For a moment, Ashley was reminded of how annoying little girls could be. He wanted to yell at her for being selfish. He was dead, apparently, and his girl friend couldn’t work because she was pregnant. He wasn’t ever going to meet their little boy. No catch or football games or tree houses. He was looking forward to watching her do that with him. She was much better qualified to teach the little guy sports. But now, he couldn’t even watch. He could do nothing. Nothing. And he didn’t even know how he’d died. And she was just a stupid dead kid moping because he wasn’t being fun enough for her. He opened his mouth to yell all of those hurtful things at her but stopped himself just in time.
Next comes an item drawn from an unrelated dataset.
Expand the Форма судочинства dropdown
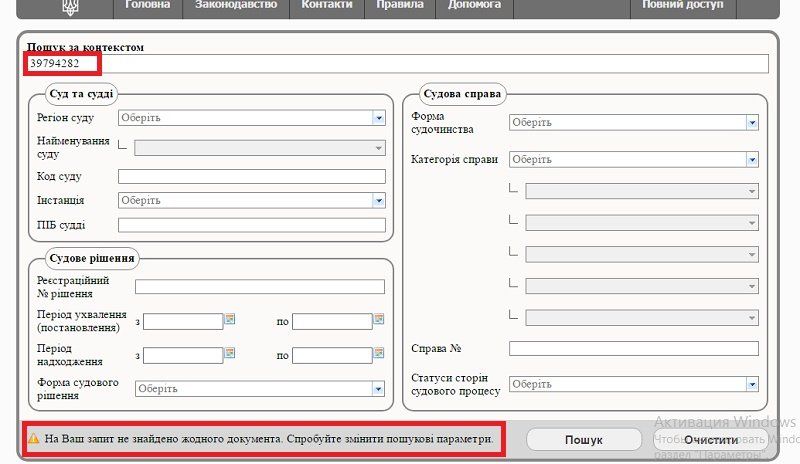This screenshot has height=464, width=800. [x=751, y=123]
“I’m sorry,” he mumbled instead, sitting down yet again. “I’ve never been dead before.” He gave her a small smile and wiggled his over-large ears until she giggled again.
“It’s not that bad, you know,” she said. “There are always people here and they like to tell their secrets. And if you get bored, you can go down to your, um, body and sleep for as long as you want. That’s what most people do.”
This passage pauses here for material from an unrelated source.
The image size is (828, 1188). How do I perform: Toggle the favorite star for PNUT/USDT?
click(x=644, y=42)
“But you don’t like to sleep,” he replied.
“I did it once, but it was scary,” she answered with a shudder. “You close your eyes but you don’t dream or anything. When I was little I used get scared about going to sleep. I was really sick once and falling asleep felt like I was dying. I had to take sleeping pills for months and I hate pills.”
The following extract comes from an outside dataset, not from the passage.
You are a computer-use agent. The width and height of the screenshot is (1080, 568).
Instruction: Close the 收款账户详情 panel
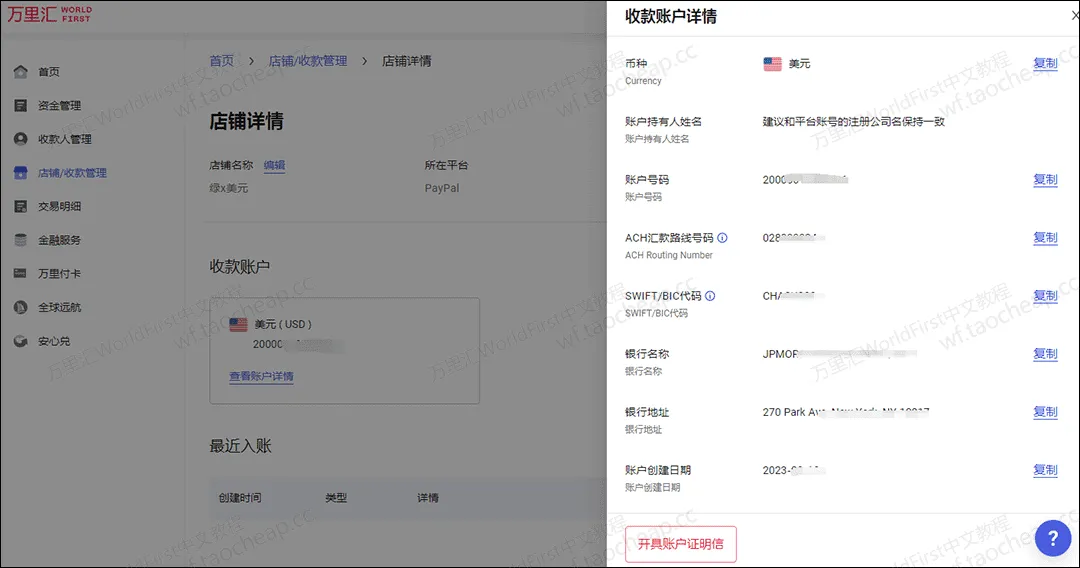click(x=1075, y=16)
Ashley fought the urge to laugh. “So you don’t like to sleep because you’re afraid you’re going to die?”
“No,” she sneered with a glare worthy of any ten-year old. “I’m scared of not waking up. I’m dead but I’m still here, you know?”
Looking at her, he did know. “Maybe when you go to sleep here, you wake up somewhere else.”
“Yeah, right,” she muttered. Clouds had piled up above them and finally broke, drenching the visitors but leaving the smattering of ghosts untouched.
Sally brought the baby by weeks later. He was tiny. She knelt at the grave and cried quietly and told him that they’re baby boy had been born 3 months early, but he was strong and the doctor said he would grow up just fine. She told him that she named the boy Simon after his granddad. She told him that she was staying with his parents and how she missed him everyday.
“My momma is going to jail forever, sweety,” she said grimly, drying her tears on the little blue baby blanket. She got awkwardly to her feet and placed a baby pacifier on top of the stone. Ashley stood still when she stepped into him to place a wet kiss on the cold granite. The baby cried softly and she stood back, cooing at the bundle softly. “I testified against her yesterday. She’ll pay for what she did to me for all those years and for taking you away. I’m so sorry, baby.”
Ashley watched her walk away, dumb struck. There wasn’t anything to remember. He knew that now. It was a normal day. Work, home, dinner, and bed, like clockwork. The same boring routine they’d kept up all week because excitement was too stressful and expensive. They’d said good night and he’d gone to sleep just as she’d rushed off to expel whatever had upset her stomach. She didn’t want him around when she was sick. It made her feel ugly, she said. So he’d fallen into yet another anxious set of dreams about money and babies, with her mother mixed in because he’d finally convinced Sally to tell her about the baby. He’d been so caught up in nightmares that he hadn’t heard the front door break open, though he had come around when Sally had shrieked. Groggy and disoriented, he’d opened his eyes to a pistol in his face. The drunken woman pulled the trigger before he was even sure he was awake. Sally had screamed until the neighbors called the police.